SOURCE DATA:
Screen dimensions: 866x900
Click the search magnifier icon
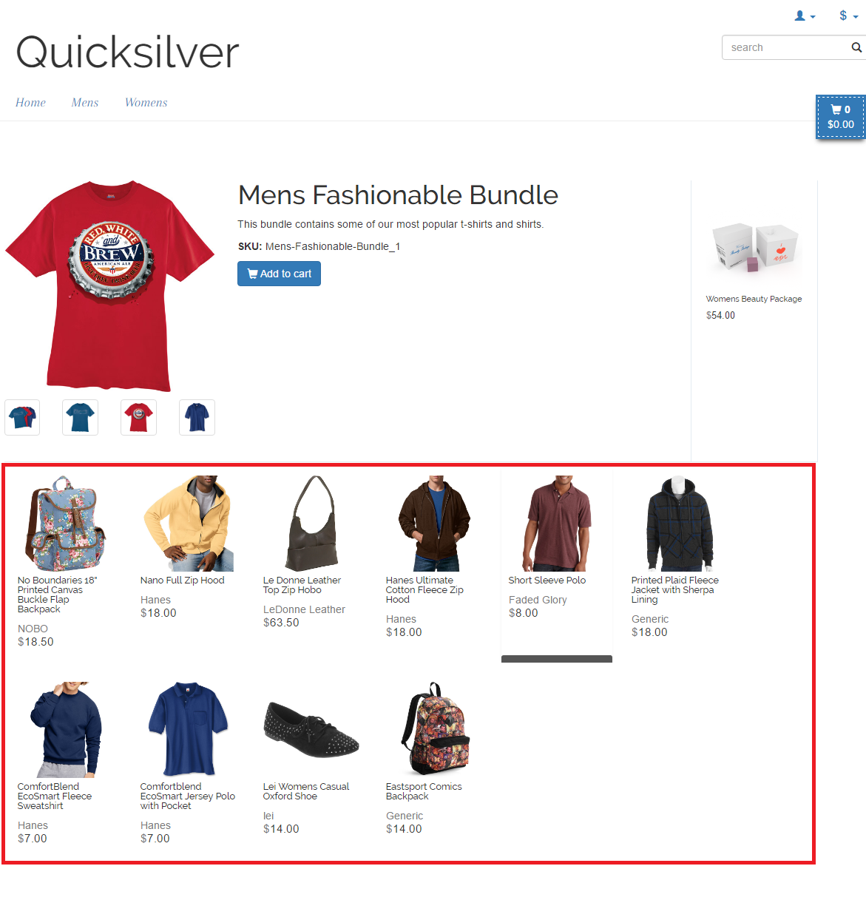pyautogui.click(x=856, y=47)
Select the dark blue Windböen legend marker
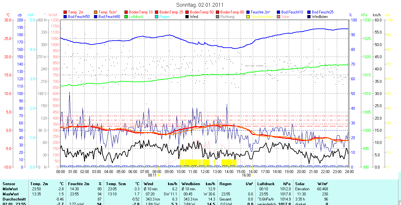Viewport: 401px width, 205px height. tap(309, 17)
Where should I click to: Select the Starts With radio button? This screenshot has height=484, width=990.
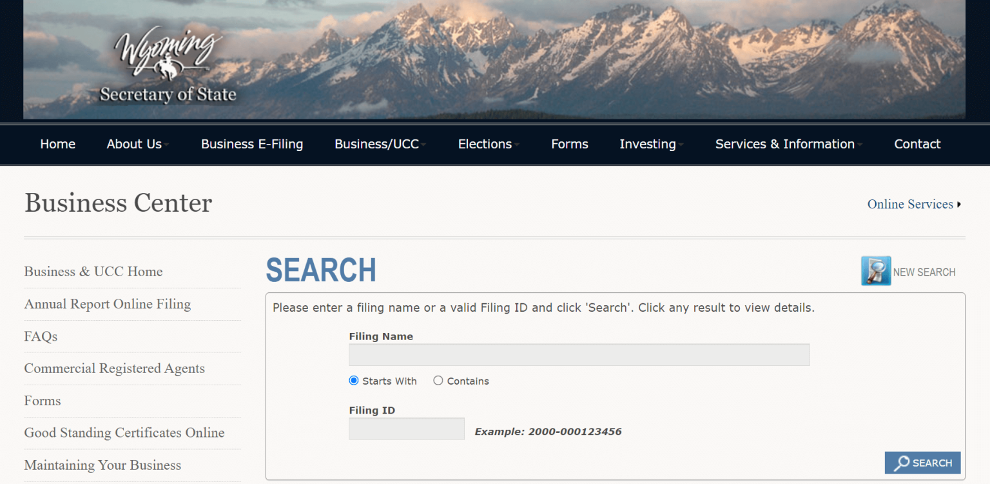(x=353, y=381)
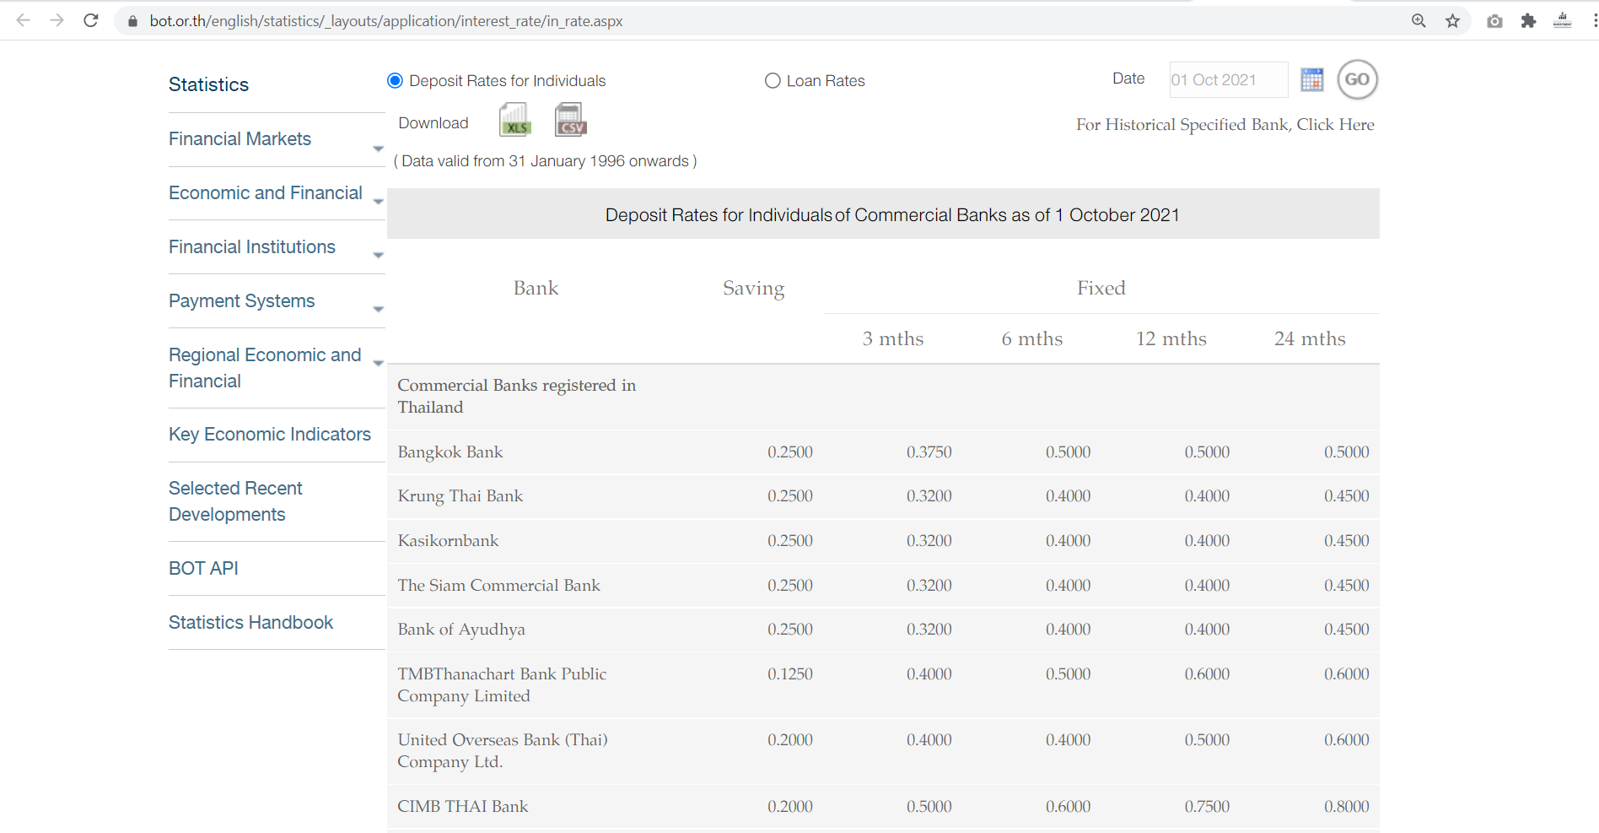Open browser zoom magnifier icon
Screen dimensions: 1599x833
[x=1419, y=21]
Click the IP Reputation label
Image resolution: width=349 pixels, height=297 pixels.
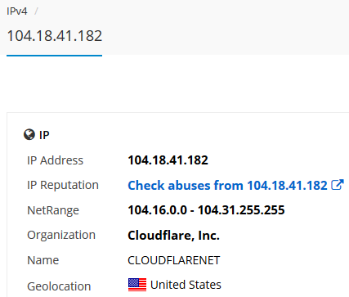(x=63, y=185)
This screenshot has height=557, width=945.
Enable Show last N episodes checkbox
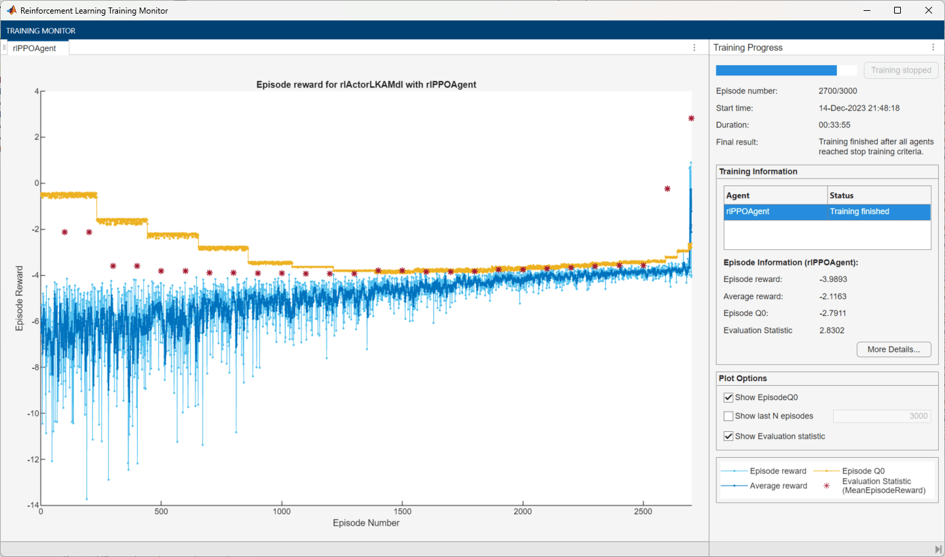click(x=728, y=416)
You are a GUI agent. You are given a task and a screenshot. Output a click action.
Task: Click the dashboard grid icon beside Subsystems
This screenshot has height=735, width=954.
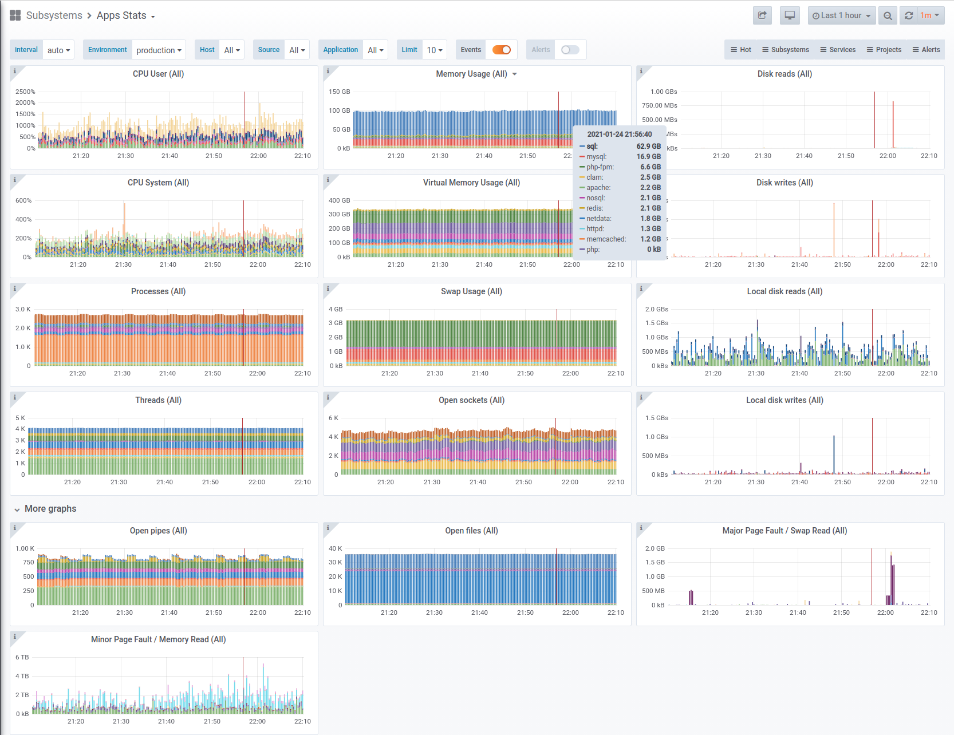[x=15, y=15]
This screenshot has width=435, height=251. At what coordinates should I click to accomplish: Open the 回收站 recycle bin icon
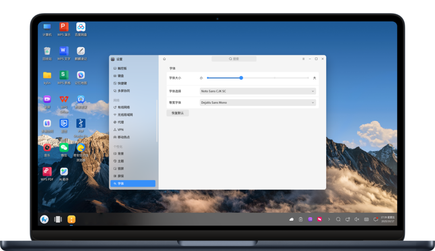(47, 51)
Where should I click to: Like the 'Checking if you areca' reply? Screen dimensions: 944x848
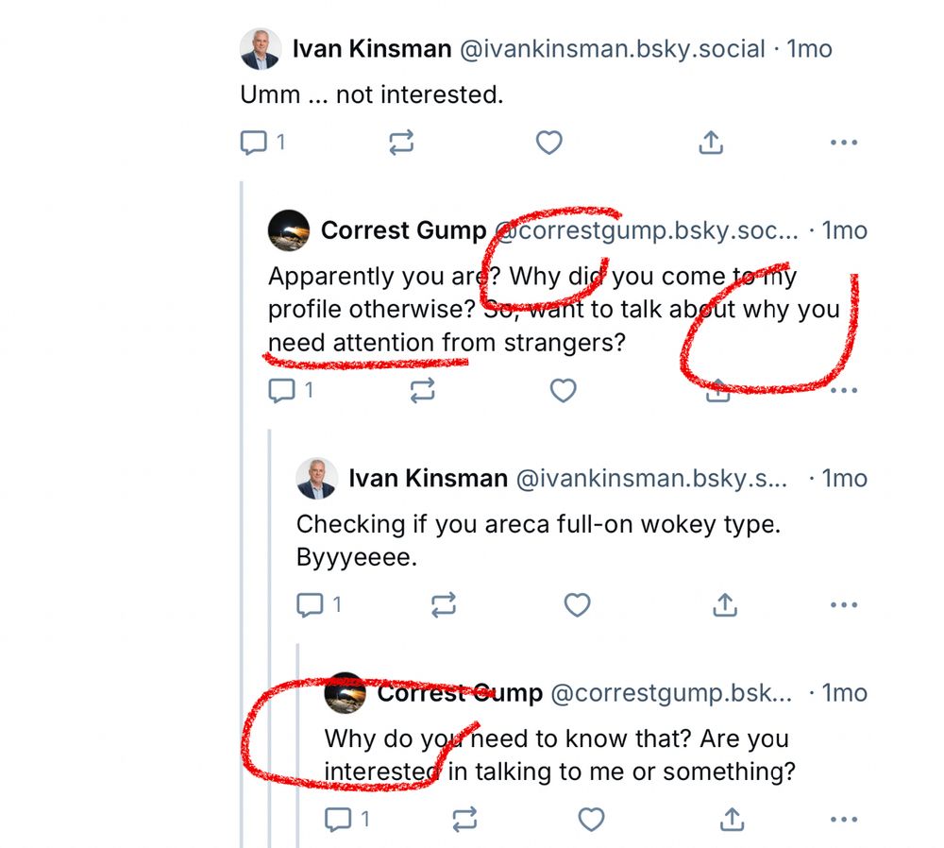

ACTIVITY: Give the records again exactly, minus the pictures.

REPLY:
Screen dimensions: 866x900
Click the search magnifier icon
pyautogui.click(x=856, y=47)
Select the dark blue Windböen legend marker
Viewport: 401px width, 205px height. tap(309, 17)
Where should I click to: Select the Starts With radio button? This screenshot has height=484, width=990.
(x=353, y=381)
Open browser zoom magnifier icon
Screen dimensions: 1599x833
[x=1419, y=21]
Click the IP Reputation label
Image resolution: width=349 pixels, height=297 pixels.
(x=63, y=185)
This screenshot has height=557, width=945.
Enable Show last N episodes checkbox
click(x=728, y=416)
You are a GUI agent. You are given a task and a screenshot. Output a click action.
Task: Click the dashboard grid icon beside Subsystems
This screenshot has height=735, width=954.
[x=15, y=15]
This screenshot has width=435, height=251. At what coordinates should I click to accomplish: Open the 回收站 recycle bin icon
(47, 51)
Where should I click to: Like the 'Checking if you areca' reply? Screen dimensions: 944x848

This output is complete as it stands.